Première étape, il y a un peu plus d’un an désormais, avec le rachat de Newcastle United. Porté par le PIF (Public Investment Fund), le fonds d’investissement étatique saoudien, dont la fortune est estimée à 400 milliards de dollars, cette acquisition est ainsi venue grignoter le territoire exclusivement occupé par les Émirats arabes unis (City Football Group) et le Qatar (QSI). « Il faut tout de même préciser que les Émirats arabes unis ne jouent pas dans la même catégorie que l’Arabie saoudite ou le Qatar. Les Émirats fonctionnent en règlements différents, avec Abu Dhabi qui a une visée internationale, et Dubaï qui s’impose en fleuron interne. En Arabie saoudite, le principal concurrent, c’est le Qatar, et l’objectif est de remettre le Royaume au centre de l’échiquier régional. Les Saoudiens n’ont que très peu goûté cette mise en retrait, dans les décennies précédentes, au profit de pays beaucoup moins importants géographiquement », précise Le Magoariec. Dans le bon wagon pour accrocher une qualification en Ligue des champions, les Magpies pourraient d’ailleurs bénéficier du premier effet « Cristiano Ronaldo » . Tel qu’avancé par Marca, le contrat du Lusitanien à Al-Nassr – également propriété du PIF – inclurait une clause l’autorisant à rejoindre Newcastle en cas de place en C1. Un billard à trois bandes, profitable à chacune des sphères concernées, symbole du modèle de diffusion vorace, aujourd’hui enclenché par l’Arabie saoudite.
Monarchie à long terme
Pour Raphaël Le Magoariec, « les Saoudiens ont tout fait dans la temporalité de la Coupe du monde 2022, histoire de marquer le coup.
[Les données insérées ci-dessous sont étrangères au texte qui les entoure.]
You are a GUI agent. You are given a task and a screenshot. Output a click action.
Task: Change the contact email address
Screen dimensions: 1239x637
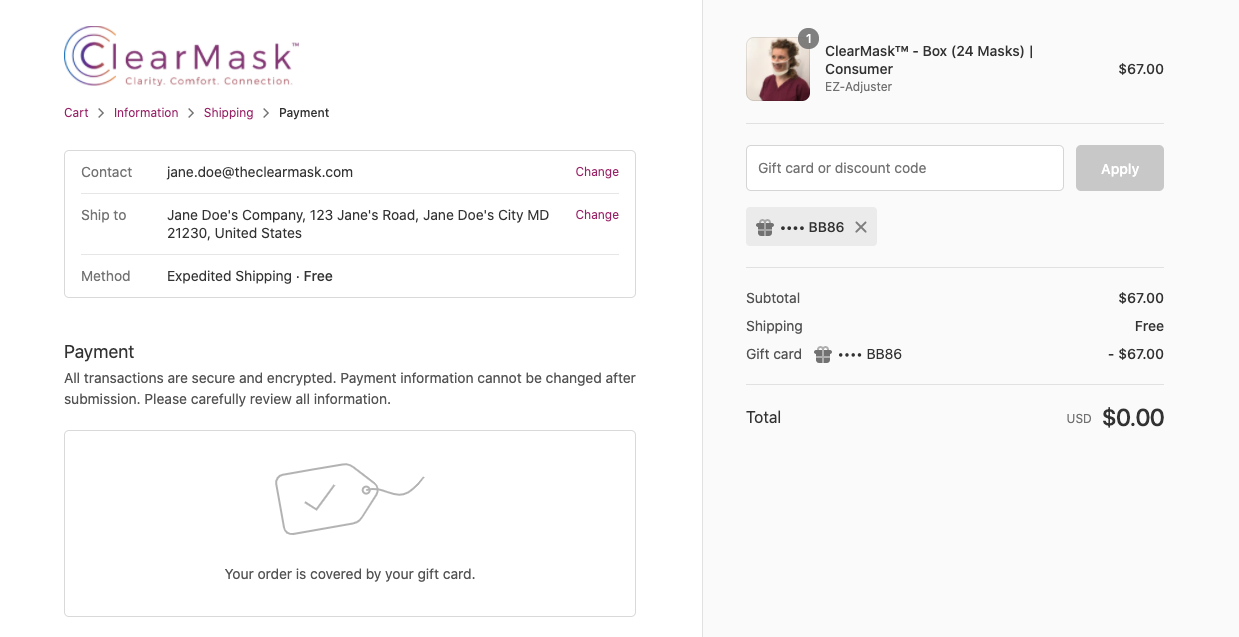(x=597, y=172)
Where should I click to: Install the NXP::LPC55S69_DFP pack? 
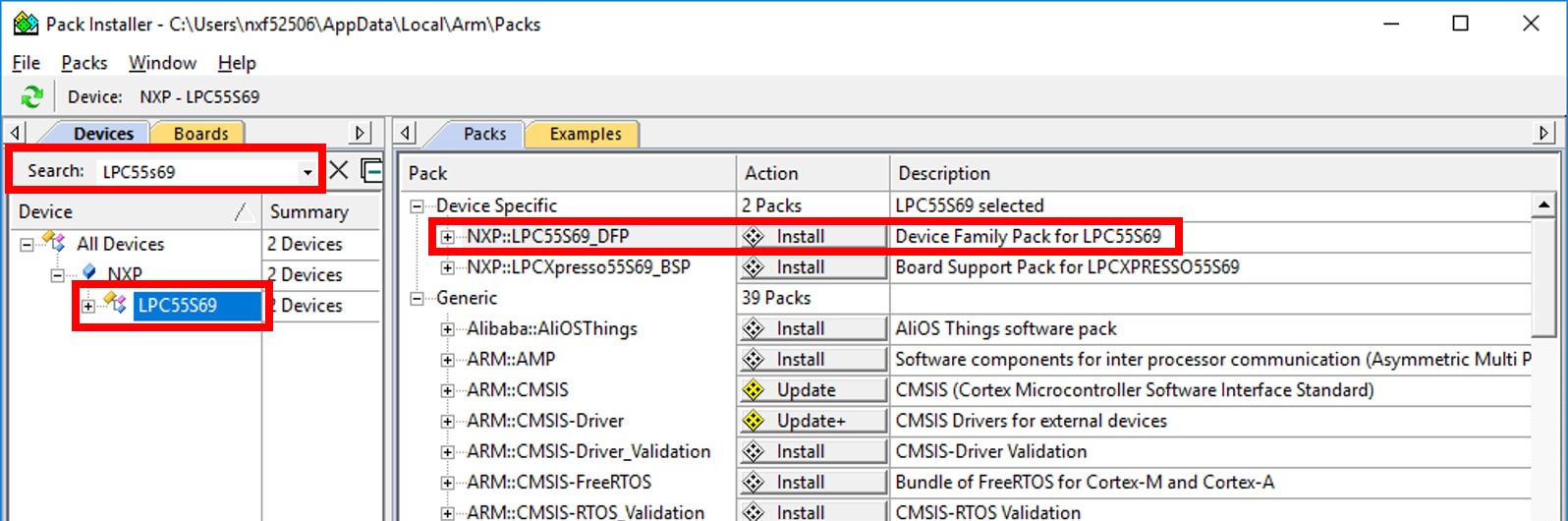click(x=812, y=237)
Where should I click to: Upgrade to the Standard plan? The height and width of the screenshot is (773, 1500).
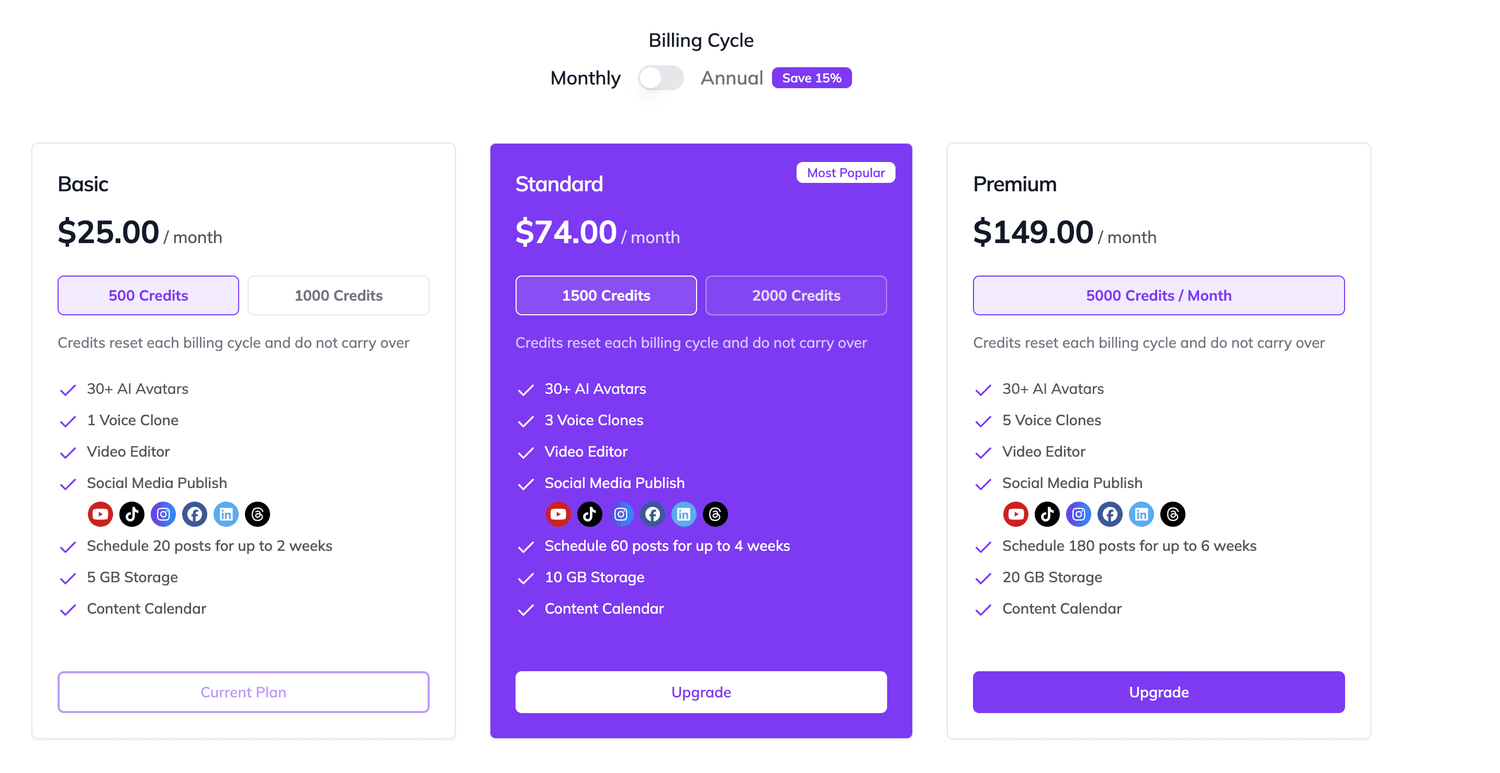tap(701, 692)
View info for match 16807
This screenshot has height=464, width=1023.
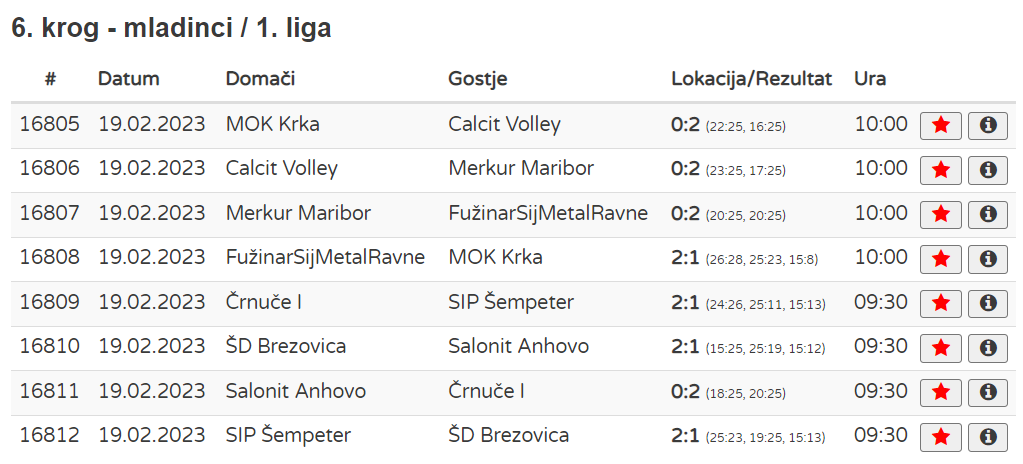pos(988,214)
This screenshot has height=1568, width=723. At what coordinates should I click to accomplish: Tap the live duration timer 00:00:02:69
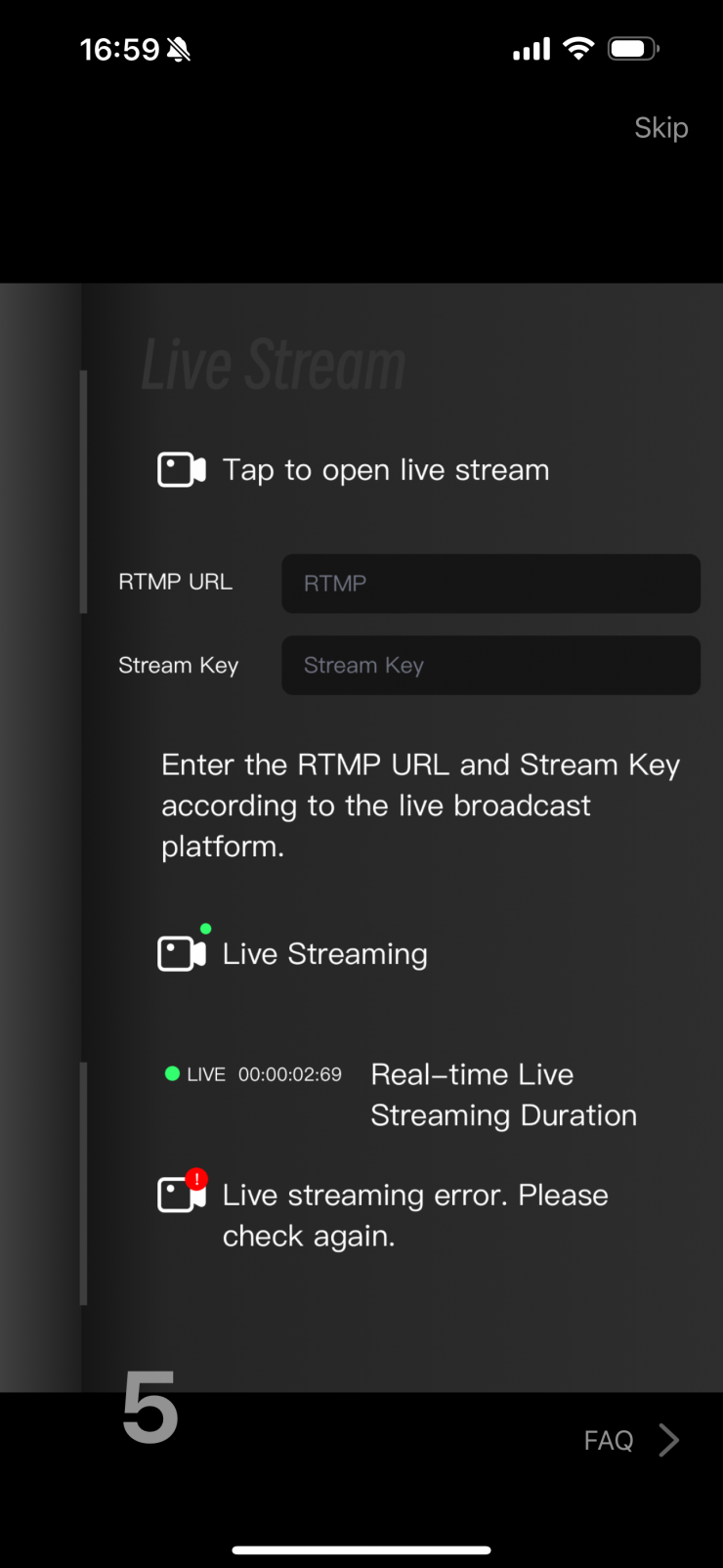290,1074
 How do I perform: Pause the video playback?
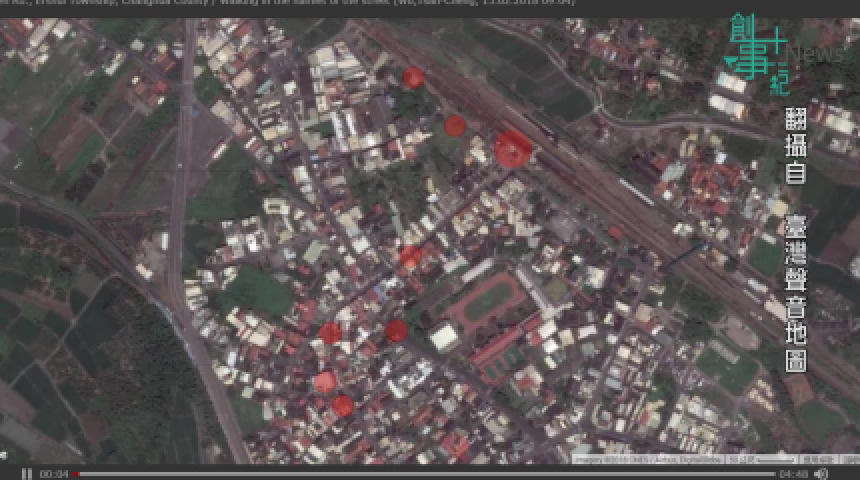point(27,474)
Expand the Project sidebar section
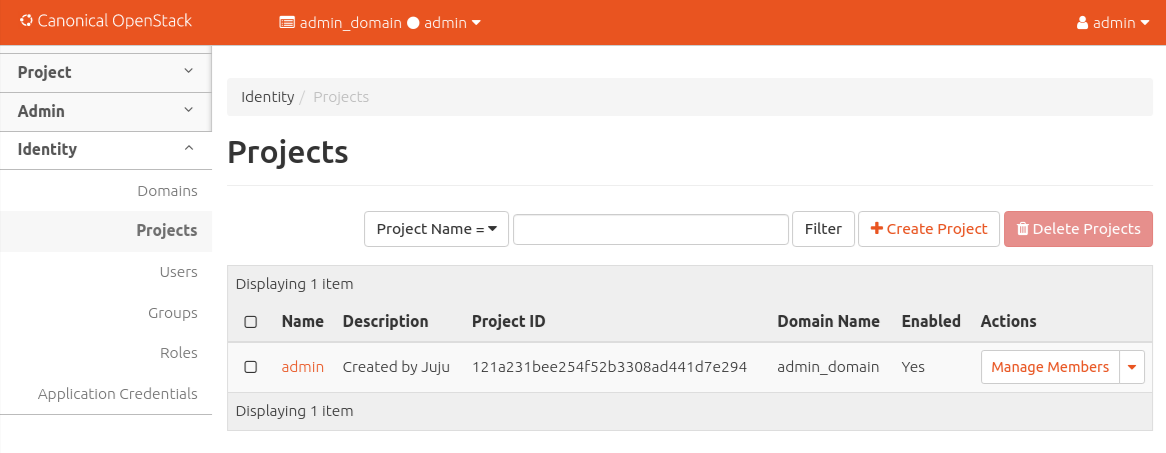Screen dimensions: 1166x453 pyautogui.click(x=105, y=72)
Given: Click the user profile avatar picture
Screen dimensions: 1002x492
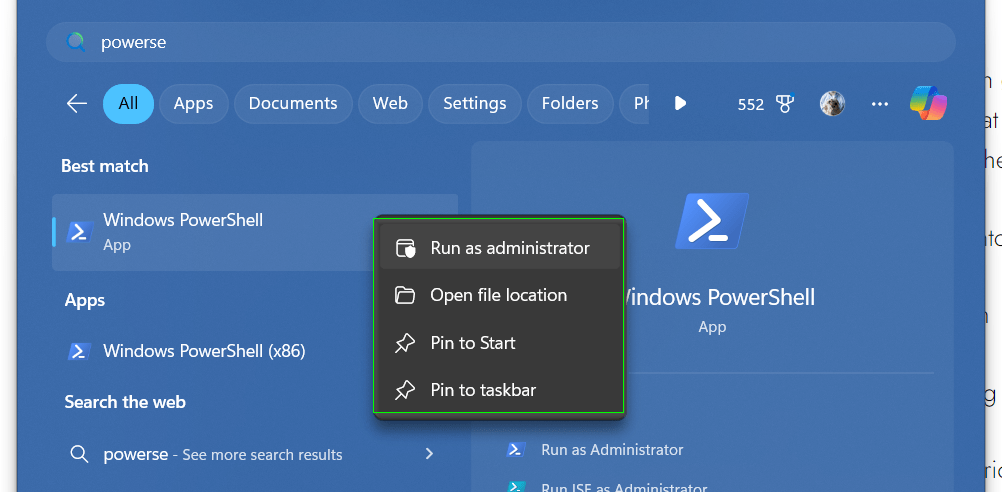Looking at the screenshot, I should point(832,103).
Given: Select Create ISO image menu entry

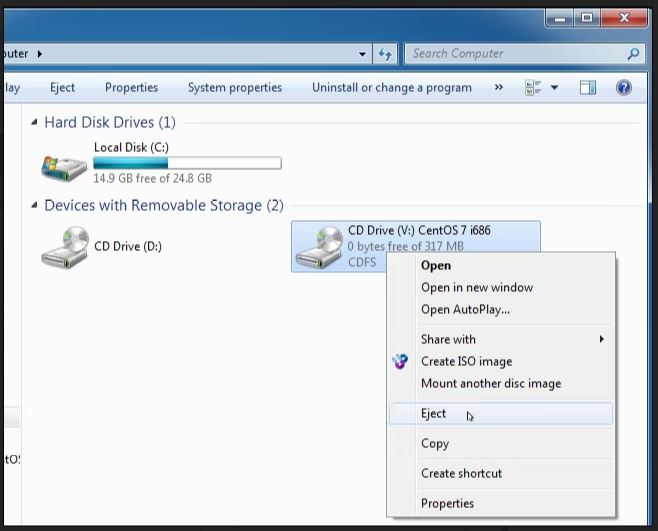Looking at the screenshot, I should point(466,361).
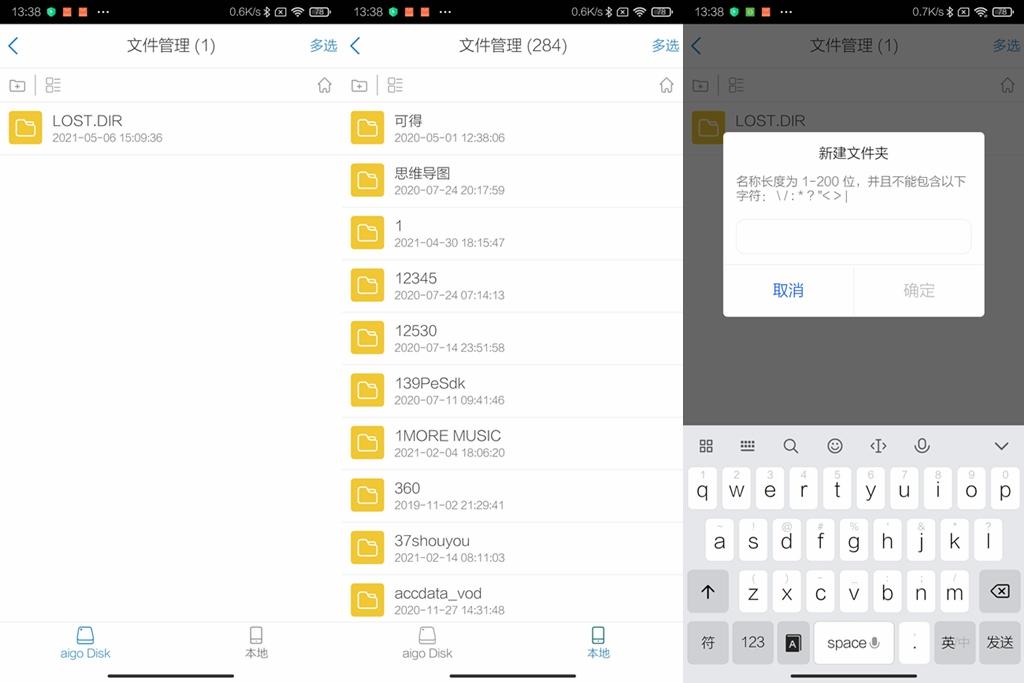This screenshot has width=1024, height=683.
Task: Tap the keyboard layout icon in keyboard toolbar
Action: click(747, 445)
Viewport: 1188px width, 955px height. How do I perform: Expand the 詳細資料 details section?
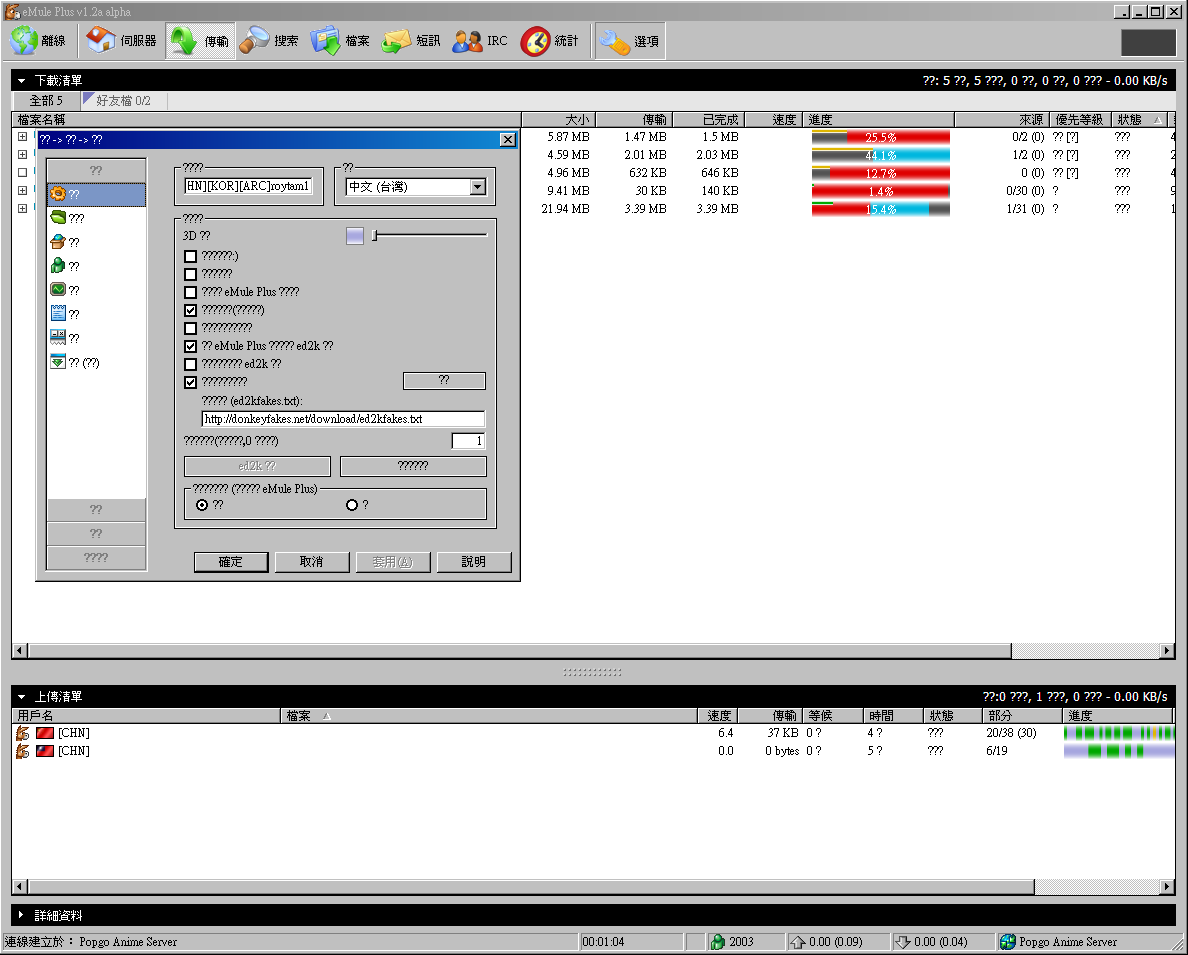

D’abord avec l’acquisition de compétitions de moindre envergure(la Supercoupe d’Espagne notamment), le rachat de Newcastle quelques mois avant le Mondial, et la signature de Cristiano Ronaldo dès la fin du tournoi. » Car derrière cette diplomatie sportive carnassière, l’arrivée de Cristiano Ronaldo à Riyadh constitue l’ultime levier activé par les Saoudiens, dans le sillage des pétromonarchies voisines. Le Qatar en priorité. CR7 a ainsi accepté d’endosser le costume d’ambassadeur saoudien à l’international, avec l’organisation de la Coupe du monde 2030 en ligne de mire. Pour Ben Salman, tous les coups sont bons pour ne laisser aucune miette à la concurrence, se racheter une image et faire mieux que le martelage médiatique réalisé par Doha avant, pendant et après le Mondial 2022.
Dès lors, quoi de mieux que les deux meilleurs joueurs de la dernière décennie ? Car oui, en plus de Cristiano Ronaldo, Lionel Messi – joueur du PSG et donc sous pavillon qatari – a également été recruté en qualité de tête de gondole de l’office du tourisme saoudien, au mois de mai dernier. « J’ai le plaisir d’accueillir Lionel Messi en Arabie saoudite. Nous sommes impatients de vous faire découvrir les trésors de la mer Rouge, la saison de Jeddah et notre histoire ancienne. Ce n’est pas sa première visite au Royaume et ce ne sera pas la dernière », se félicitait Ahmed al-Khateeb, ministre du tourisme local. Un paradoxe, dont semblent pourtant se satisfaire les deux parties. « Je suis venu pour développer les choses. Aller au-delà du football », détaillait à ce titre Cristiano Ronaldo lors de sa présentation. Wait and see désormais.
Par Adel Bentaha
Propos de Raphaël Le Magoariec recueillis par AB.